- Problem
Your answer should be the entries, repeated exactly.

- Source data
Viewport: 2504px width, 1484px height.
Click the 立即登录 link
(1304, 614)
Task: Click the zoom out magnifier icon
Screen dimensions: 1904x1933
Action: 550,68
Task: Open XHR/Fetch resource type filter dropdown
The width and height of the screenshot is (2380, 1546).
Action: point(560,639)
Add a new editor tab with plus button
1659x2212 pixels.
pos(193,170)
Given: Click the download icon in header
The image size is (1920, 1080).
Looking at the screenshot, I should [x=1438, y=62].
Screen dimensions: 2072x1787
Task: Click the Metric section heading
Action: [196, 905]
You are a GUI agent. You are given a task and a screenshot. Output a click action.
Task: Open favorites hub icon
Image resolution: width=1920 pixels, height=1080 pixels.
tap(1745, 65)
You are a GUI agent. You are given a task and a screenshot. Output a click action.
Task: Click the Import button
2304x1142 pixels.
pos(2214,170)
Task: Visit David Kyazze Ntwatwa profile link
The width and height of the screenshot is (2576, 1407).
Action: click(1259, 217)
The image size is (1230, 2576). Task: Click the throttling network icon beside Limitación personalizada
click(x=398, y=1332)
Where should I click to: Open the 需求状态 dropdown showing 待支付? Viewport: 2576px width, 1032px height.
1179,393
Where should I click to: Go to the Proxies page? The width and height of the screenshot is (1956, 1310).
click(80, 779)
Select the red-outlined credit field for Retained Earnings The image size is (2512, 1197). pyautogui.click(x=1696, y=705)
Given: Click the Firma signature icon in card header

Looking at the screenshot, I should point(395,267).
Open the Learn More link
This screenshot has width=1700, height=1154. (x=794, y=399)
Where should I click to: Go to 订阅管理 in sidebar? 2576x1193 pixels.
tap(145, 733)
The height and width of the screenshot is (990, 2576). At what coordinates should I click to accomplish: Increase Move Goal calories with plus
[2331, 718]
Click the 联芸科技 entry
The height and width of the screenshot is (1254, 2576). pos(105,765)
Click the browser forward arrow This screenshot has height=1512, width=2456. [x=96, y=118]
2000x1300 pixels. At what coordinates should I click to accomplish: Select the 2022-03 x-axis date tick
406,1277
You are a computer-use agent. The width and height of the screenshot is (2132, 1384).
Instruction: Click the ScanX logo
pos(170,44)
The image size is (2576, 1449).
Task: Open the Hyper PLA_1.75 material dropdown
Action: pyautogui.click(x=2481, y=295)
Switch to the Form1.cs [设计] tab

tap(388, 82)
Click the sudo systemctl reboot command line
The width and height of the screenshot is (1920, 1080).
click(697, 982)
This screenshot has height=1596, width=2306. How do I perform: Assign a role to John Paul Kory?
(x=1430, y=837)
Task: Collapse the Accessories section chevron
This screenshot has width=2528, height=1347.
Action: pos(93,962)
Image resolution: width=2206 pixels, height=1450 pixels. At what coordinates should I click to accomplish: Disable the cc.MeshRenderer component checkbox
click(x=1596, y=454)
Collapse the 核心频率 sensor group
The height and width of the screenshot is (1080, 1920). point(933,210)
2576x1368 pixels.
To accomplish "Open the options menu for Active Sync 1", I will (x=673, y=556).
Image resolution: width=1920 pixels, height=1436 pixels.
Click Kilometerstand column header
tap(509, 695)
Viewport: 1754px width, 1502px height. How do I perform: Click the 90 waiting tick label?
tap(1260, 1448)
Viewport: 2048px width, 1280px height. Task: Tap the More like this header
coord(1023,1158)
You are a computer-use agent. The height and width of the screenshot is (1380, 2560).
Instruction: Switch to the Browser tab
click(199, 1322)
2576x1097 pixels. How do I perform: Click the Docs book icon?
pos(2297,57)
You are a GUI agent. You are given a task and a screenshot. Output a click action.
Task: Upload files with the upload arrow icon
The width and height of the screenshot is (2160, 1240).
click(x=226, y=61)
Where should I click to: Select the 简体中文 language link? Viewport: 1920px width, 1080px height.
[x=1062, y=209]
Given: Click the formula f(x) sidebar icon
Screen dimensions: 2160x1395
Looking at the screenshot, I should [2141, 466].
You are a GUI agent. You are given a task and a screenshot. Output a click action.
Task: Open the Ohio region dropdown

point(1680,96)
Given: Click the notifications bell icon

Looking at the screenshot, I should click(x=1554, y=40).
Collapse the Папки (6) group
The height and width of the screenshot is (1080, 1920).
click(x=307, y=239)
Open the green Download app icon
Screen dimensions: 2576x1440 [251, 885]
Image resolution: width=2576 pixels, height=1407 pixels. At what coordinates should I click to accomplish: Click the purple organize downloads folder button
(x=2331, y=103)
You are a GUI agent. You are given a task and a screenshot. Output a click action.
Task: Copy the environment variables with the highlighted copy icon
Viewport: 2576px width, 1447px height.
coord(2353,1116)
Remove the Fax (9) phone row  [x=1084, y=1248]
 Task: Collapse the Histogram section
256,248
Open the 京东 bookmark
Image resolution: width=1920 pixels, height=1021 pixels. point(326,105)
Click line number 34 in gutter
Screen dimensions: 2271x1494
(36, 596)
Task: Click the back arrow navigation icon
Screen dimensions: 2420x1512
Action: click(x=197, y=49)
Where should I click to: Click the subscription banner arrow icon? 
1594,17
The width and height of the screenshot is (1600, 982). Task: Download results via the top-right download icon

- Response area
Viewport: 2504px width, 1484px height.
Click the 立即登录 link
(1304, 614)
Task: Click the zoom out magnifier icon
Screen dimensions: 1904x1933
Action: 550,68
Task: Open XHR/Fetch resource type filter dropdown
The width and height of the screenshot is (2380, 1546).
Action: point(560,639)
Add a new editor tab with plus button
1659x2212 pixels.
pos(193,170)
Given: Click the download icon in header
The image size is (1920, 1080).
Looking at the screenshot, I should [x=1438, y=62].
Screen dimensions: 2072x1787
Task: Click the Metric section heading
Action: [196, 905]
You are a GUI agent. You are given a task and a screenshot. Output a click action.
Task: Open favorites hub icon
Image resolution: width=1920 pixels, height=1080 pixels.
tap(1745, 65)
You are a GUI agent. You are given a task and a screenshot. Output a click action.
Task: Click the Import button
2304x1142 pixels.
pos(2214,170)
Task: Visit David Kyazze Ntwatwa profile link
The width and height of the screenshot is (2576, 1407).
Action: click(1259, 217)
The image size is (1230, 2576). Task: Click the throttling network icon beside Limitación personalizada
click(x=398, y=1332)
Where should I click to: Open the 需求状态 dropdown showing 待支付? Viewport: 2576px width, 1032px height.
1179,393
Where should I click to: Go to the Proxies page? The width and height of the screenshot is (1956, 1310).
click(80, 779)
Select the red-outlined credit field for Retained Earnings The image size is (2512, 1197). pyautogui.click(x=1696, y=705)
Given: Click the Firma signature icon in card header

Looking at the screenshot, I should point(395,267).
Open the Learn More link
This screenshot has width=1700, height=1154. (x=794, y=399)
Where should I click to: Go to 订阅管理 in sidebar? 2576x1193 pixels.
tap(145, 733)
The height and width of the screenshot is (990, 2576). At what coordinates should I click to accomplish: Increase Move Goal calories with plus
[2331, 718]
Click the 联芸科技 entry
The height and width of the screenshot is (1254, 2576). pos(105,765)
Click the browser forward arrow This screenshot has height=1512, width=2456. [x=96, y=118]
2000x1300 pixels. At what coordinates should I click to accomplish: Select the 2022-03 x-axis date tick
406,1277
You are a computer-use agent. The width and height of the screenshot is (2132, 1384).
Instruction: Click the ScanX logo
pos(170,44)
The image size is (2576, 1449).
Task: Open the Hyper PLA_1.75 material dropdown
Action: pyautogui.click(x=2481, y=295)
Switch to the Form1.cs [设计] tab

tap(388, 82)
Click the sudo systemctl reboot command line
The width and height of the screenshot is (1920, 1080).
click(697, 982)
This screenshot has height=1596, width=2306. How do I perform: Assign a role to John Paul Kory?
(x=1430, y=837)
Task: Collapse the Accessories section chevron
This screenshot has width=2528, height=1347.
Action: pos(93,962)
Image resolution: width=2206 pixels, height=1450 pixels. At what coordinates should I click to accomplish: Disable the cc.MeshRenderer component checkbox
click(x=1596, y=454)
Collapse the 核心频率 sensor group
The height and width of the screenshot is (1080, 1920). point(933,210)
2576x1368 pixels.
To accomplish "Open the options menu for Active Sync 1", I will (x=673, y=556).
Image resolution: width=1920 pixels, height=1436 pixels.
Click Kilometerstand column header
tap(509, 695)
Viewport: 1754px width, 1502px height. How do I perform: Click the 90 waiting tick label?
tap(1260, 1448)
Viewport: 2048px width, 1280px height. Task: Tap the More like this header
coord(1023,1158)
You are a computer-use agent. The height and width of the screenshot is (1380, 2560).
Instruction: Switch to the Browser tab
click(199, 1322)
2576x1097 pixels. How do I perform: Click the Docs book icon?
pos(2297,57)
You are a GUI agent. You are given a task and a screenshot. Output a click action.
Task: Upload files with the upload arrow icon
The width and height of the screenshot is (2160, 1240).
click(x=226, y=61)
Where should I click to: Select the 简体中文 language link? Viewport: 1920px width, 1080px height.
[x=1062, y=209]
Given: Click the formula f(x) sidebar icon
Screen dimensions: 2160x1395
Looking at the screenshot, I should [2141, 466].
You are a GUI agent. You are given a task and a screenshot. Output a click action.
Task: Open the Ohio region dropdown

point(1680,96)
Given: Click the notifications bell icon

Looking at the screenshot, I should click(x=1554, y=40).
Collapse the Папки (6) group
The height and width of the screenshot is (1080, 1920).
click(x=307, y=239)
Open the green Download app icon
Screen dimensions: 2576x1440 [251, 885]
Image resolution: width=2576 pixels, height=1407 pixels. At what coordinates should I click to accomplish: Click the purple organize downloads folder button
(x=2331, y=103)
You are a GUI agent. You are given a task and a screenshot. Output a click action.
Task: Copy the environment variables with the highlighted copy icon
Viewport: 2576px width, 1447px height.
coord(2353,1116)
Remove the Fax (9) phone row  [x=1084, y=1248]
 Task: Collapse the Histogram section
256,248
Open the 京东 bookmark
Image resolution: width=1920 pixels, height=1021 pixels. point(326,105)
Click line number 34 in gutter
Screen dimensions: 2271x1494
(36, 596)
Task: Click the back arrow navigation icon
Screen dimensions: 2420x1512
Action: click(x=197, y=49)
Where should I click to: Click the subscription banner arrow icon? 
1594,17
The width and height of the screenshot is (1600, 982). Task: Download results via the top-right download icon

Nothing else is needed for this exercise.